Задание: Продолжите приведенный ниже отрывок о Домье, начав сразу после его последнего предложения.

Отрывок:
****************************************

«Я отчетливо помню, как знаменитый карикатурист спускался из своей мастерской вниз и затем появлялся в роскошных гостиных отеля Пимодан, где в 1848 году собиралось подавляющее большинство художников острова Сен-Луи, чтобы послушать музыку крупнейших германских мастеров. Иногда здесь можно было заметить высокую печальную фигуру Делакруа, и не раз я видел, с какой глубокой симпатией живописец „Фауста“ относился к автору „Древней истории“»[10].
К тому же времени восходит начало знакомства Домье с Теодором де Банвилем {103}, чьей дружбой художник впоследствии чрезвычайно дорожил. Автор «Фантастических од» включил в свои «Воспоминания» прелестный рассказ о своем первом визите к Домье.

****************************************

Блок данных:
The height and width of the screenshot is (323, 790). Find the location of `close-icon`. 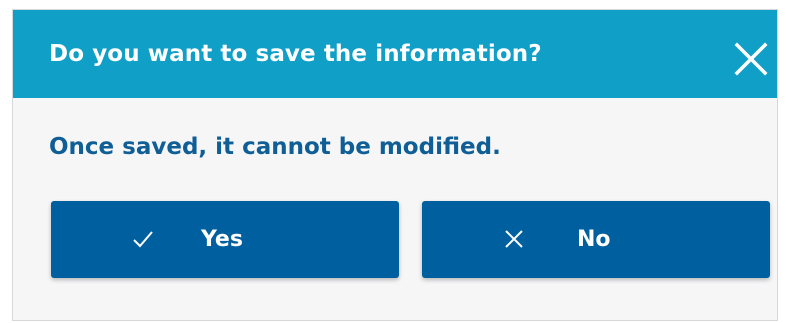

close-icon is located at coordinates (751, 59). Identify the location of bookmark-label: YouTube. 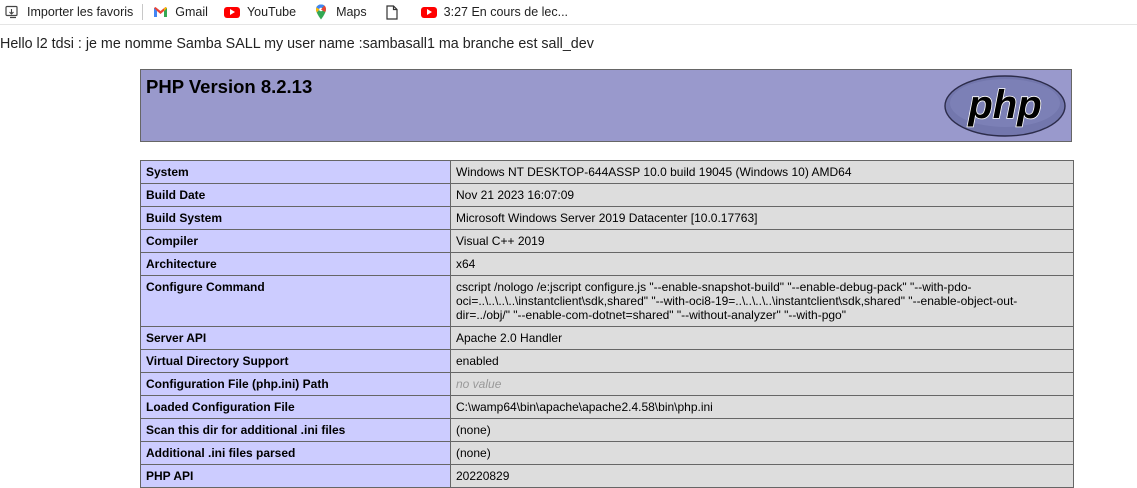
(272, 12).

****************************************

Письменный ответ:
Надо было заменить устаревшую виньетку газеты «Корсар», в которой сотрудничал Банвиль. Прежний рисунок, невыносимо приевшийся всем, был выполнен в свое время Тони Жоанно. На нем художник изобразил битву на палубе корабля: огромный верзила-матрос мелодраматично вздымал кверху гигантское перо, между тем как его товарищи вокруг добросовестно готовились к морской битве…
Со всей страстностью юности Банвиль стал уговаривать главного редактора газеты Вирметра, чтобы тот заказал новый рисунок Оноре Домье: «Это живописец нравов, — говорил он, — этот великий сатирик — несомненный гений!»
Сначала Вирметр с негодованием отверг это предложение. Подобно многим другим, он «считал Домье кровожадным вандалом». Но в конце концов, поддавшись пылким доводам Банвиля, он сдался. Было решено, что Домье сделает рисунок для «Корсара» за немалое по тем временам вознаграждение в сто франков. Все переговоры молодой поэт взял на себя.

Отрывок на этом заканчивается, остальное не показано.